Küresel körlüğün kendini gösterdiği en son yer şimdi Filistin topraklarıdır. Aylardır dünya sadece kör değil; sağır ve dilsiz de olmuş orada yaşananların tümüne. Gazze’de, Refah’ta ve Filistinlilerin yaşadığı diğer şehirlerde; kadın, çocuk, yaşlı demeden masum insanların üstüne ölüm yağdırılmasının görülmemesi, yaşanan vahşetin durdurulması için bir çaba sarf edilmemesi küresel körlükten başka ne ile ifade edilebilir ki?
En kötüsü de ülkelerin egemen güçleri; kendi topraklarındaki sivil toplum kuruluşlarının, öğrencilerinin, sade vatandaşlarının Gazze’de yaşanan vahşetin sonlandırılması için çırpınışlarını, attıkları çığlıkları, eylemlerini, yardım çabalarını ve çalışmalarını da görmüyorlar ya da görmek istemiyorlar. Bu insanlar da doğal olarak ülke yöneticilerinin (Onlara lider demek istemiyoruz özellikle.) nasıl bir çarkın içinde olduklarını anlamakta güçlük çekiyorlar. Onları bu suskunluğa, sessizliğe ve eylemsizliğe iten sebepleri doğrusu çok merak ediyorlar. Yoksa Bakara suresi on sekizinci ayet, onları yani bu yöneticileri mi tasvir ve işaret ediyor? Mahmut KISA, ayetin mealini şöyle vermiş: ‘’Çünkü onlar, manevî bakımdan sağırdırlar, gerçeği işitmeye tahammülleri yoktur, dilsizdirler, gerçeği, doğruyu itiraf etmekten çekinirler, kördürler, apaçık hakikati görmezlikten gelirler.
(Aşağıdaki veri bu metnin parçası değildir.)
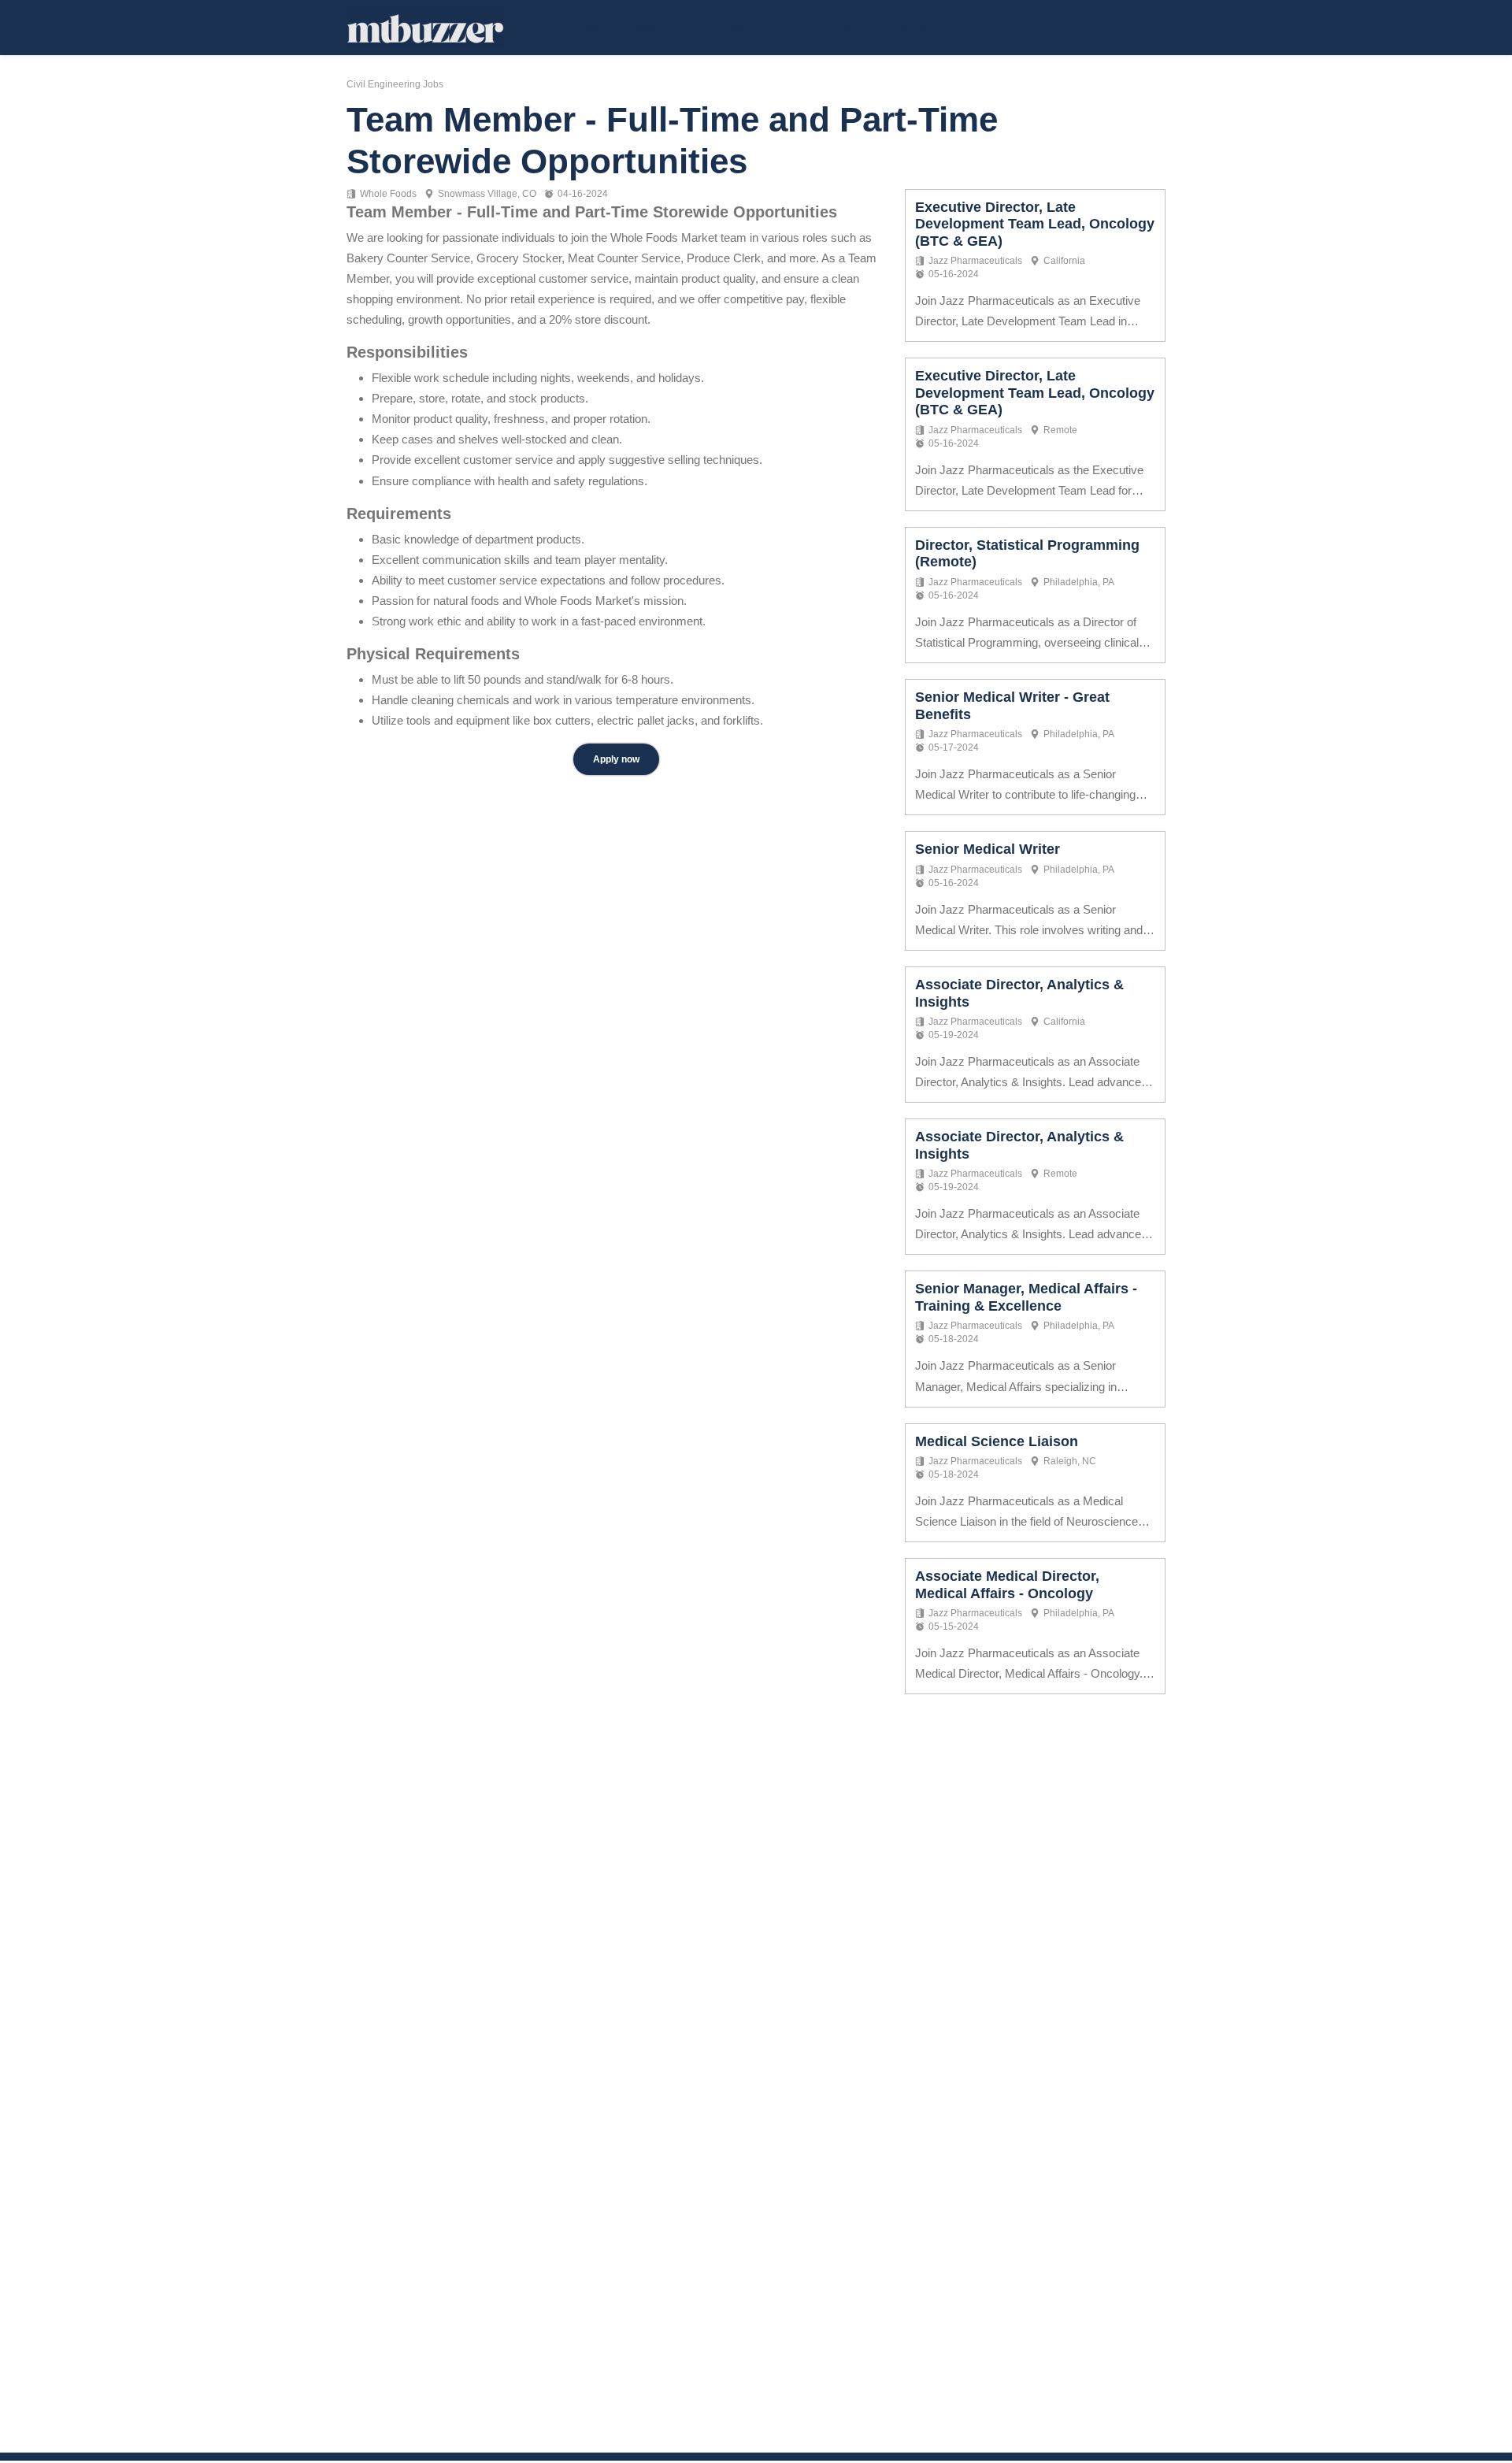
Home (588, 27)
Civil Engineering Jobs (394, 84)
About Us (825, 27)
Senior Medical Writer (987, 849)
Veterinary (730, 27)
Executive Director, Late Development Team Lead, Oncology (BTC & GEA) (1034, 224)
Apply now (616, 759)
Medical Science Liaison (996, 1441)
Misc (650, 27)
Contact (912, 27)
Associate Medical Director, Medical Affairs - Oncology (1007, 1584)
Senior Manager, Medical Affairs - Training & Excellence (1026, 1297)
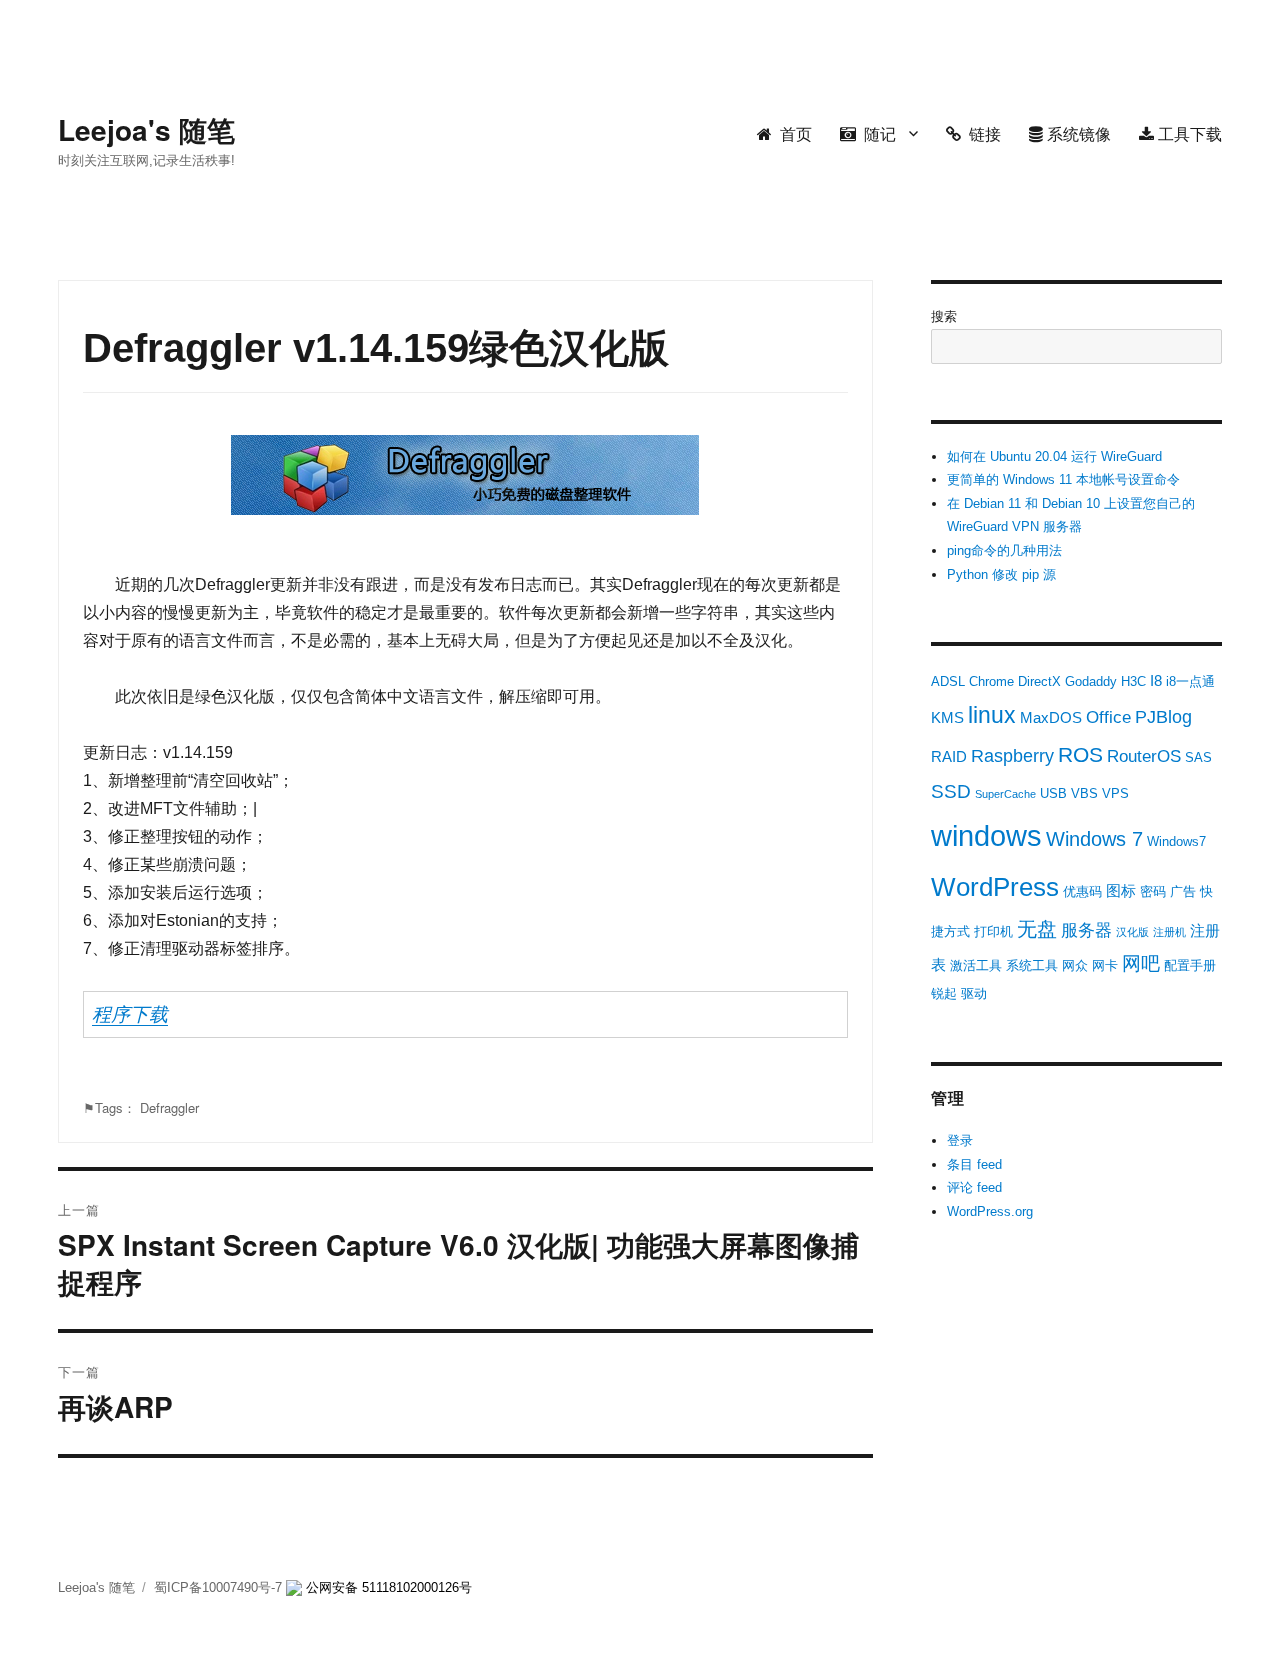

Bu yüzden, inkârcılık ve ikiyüzlülükten vazgeçmez, bir zamanlar terk ettikleri imana (hakikate) artık dönmezler.’’ O halde duyarlı olduklarını düşündüğümüz insanların bu küresel körlük hastalığına yakalanmamaları için dua edelim. Böylece zalimi ifşa etmeye, zulmü lanetlemeye, mazlumdan yana olmaya, zalime karşı durmaya devam edilsin. Herkes gücü ve etki alanı ölçüsünde faaliyetlerini aralıksız sürdürsün. Gazze’de aylardır süren zulmü konuşmaktan, yazmaktan, haykırarak duyurmaktan vazgeçilmesin. Gündemde tutmaya gayret edilsin. İlk günlerdeki hassasiyetler artarak devam etsin. Boykotlar sürekliliğini korusun. Kardeşlik bilinci bizi uyandırsın. Körleşmeye yüz tutmuş azalarımız bu bilinç sayesinde kendine gelsin ve hakikati bütün açıklığıyla görmemizi sağlasın.
Filistin’in yiğit insanları bize yaratılışımızdaki bilgeliği, hak ile batılın arasındaki savaşın devam ettiğini kahramanca duruşlarıyla ve mücadeleleriyle gösteriyorlar. Yine onlar; bize karanlıklara, soykırımlara, cehalete karşı neler yapılması gerekeni bir
Nuri PAKDİL cümlesi ile haykırıyorlar: ‘’ Artık insanlara çiçek yerine direniş sun!’’ Uygarlık canileri ise onların bu onurlu duruşlarını asla idrak edemezler. Ancak her şeye rağmen inanıyoruz ki Evrensel esenlik bildirisinin küresel körlüğü sona erdirip hakikate dönüş yolculuğunda devrimci bir yol arkadaşımız olacağı günler yakındır.